Sunday, 30 May 2010

Look To Yourself To Make The Change

The Break In - No Fate But What We Make [Burial Records 004]

I thought I'd do a post on one of my old bands, in particular the first band to put out something on vinyl, The Break In. I joined in 2003 after they had played about 5 shows with Hannah doing vocals, Myself and Scott White stepped in after she and Alan left the band. It took about 10 shows up and down the country after touring with November Coming Fire and The Last Chance for us to click with the crowd, the sow that happened at was Himsa/NCF/Love That Kills in Canterbury. We rolled on in our Spy Kids 3D specs and busted out (The Break) Intro for the first time, intending to write a full blown song out of it, but after the reaction we got to the 60 second outburst of mosh we decided to leave it as it was. The demo had been out for a couple of months and we had a few songs left to record from that particular session of songwriting, so we approached Troy and McKee of Londons Burial Records about doing a 5 track 7" incorporating the 3 demo tracks with a couple more tracks sandwiched between those songs before we dropped our MCD on Dead & Gone. They were into the idea so we got shit moving. We popped out 2 tracks with Ben Phillips over at City Of Dis and at the same time tweaked the demo with new bass and a few extra guitar bits, gang vocals were fleshed out with a new take and Burrows did another guest spot (Oooooh shit!).

It was 2003 and excitement over a third Terminator movie was at boiling point, the title of this record was born out of the line from T2 "There is no fate but what we make for ourselves." Nate actually suggested the title, cheers for that one. Artwork wise we got Sketchy Adam (@xchandlerx79 on twitter) to do the fron/back and it came out just as we envisioned it, unfortunately the pressing was done on a glued card sleeve rather than a fold out insert jobby so the band name on the spine didn't quite work out, no big deal though. There was 100 copies done for pre-orders on white vinyl and 400 on black. Each was stamped with an x/rose on the A side and the Burial logo on the B side, black ink for the white, red for the black.
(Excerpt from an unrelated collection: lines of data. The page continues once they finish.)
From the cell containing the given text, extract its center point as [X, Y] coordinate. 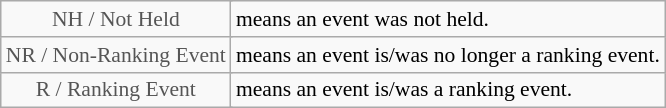
means an event was not held. [448, 19]
R / Ranking Event [116, 90]
NR / Non-Ranking Event [116, 55]
means an event is/was no longer a ranking event. [448, 55]
NH / Not Held [116, 19]
means an event is/was a ranking event. [448, 90]
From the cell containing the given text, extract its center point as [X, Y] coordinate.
One mistake which I accept responsability for is I should have gotten the large hole 7"s, but I didn't tell the Burial guys about it until it was too late.

We did a euro tour cover for the Internal Affairs tour in '04 but I didn't keep one of those, all I have is the white, black and a test (one of 10). We raffled one of these off at a Verge all dayer in London, Billy Caliber ended up with one. I have no idea if Burial have any copies left, rumour has it that Daniel Frye has one or two of these leftover with the odd shirt from that era, mostly this comes up on ebay now and again on black and goes for 99p so kep them peeled.
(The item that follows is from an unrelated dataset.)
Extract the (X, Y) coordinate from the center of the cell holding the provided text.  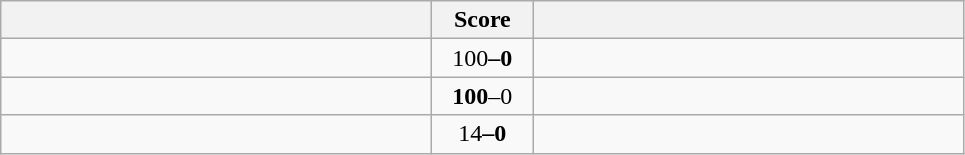
Score (482, 20)
14–0 (482, 134)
It's worth mentioning, as I enter my 9th year straight edge, that I'm the only one of this lineup still sXe, as the lyrics to the final track suggest "straight edge, it's strong within our hearts, and it's growing stronger every day."
Download the full record here

Not while the ink still stains these fists.
The inserts to the records were photocopied, forward thinking may or may not have predicted the lyrics wouldn't show up on a white background though.
White (/100)
Black (/400)
Test press (/10)

Stamping the labels was very labourious, mainly because the slightly gloss record bags didn't let the ink dry so Troy's flat was literally full of records on the floor in every room.

So yeah I'm missing the Euro cover but I think Mr Frye has a spare one for me.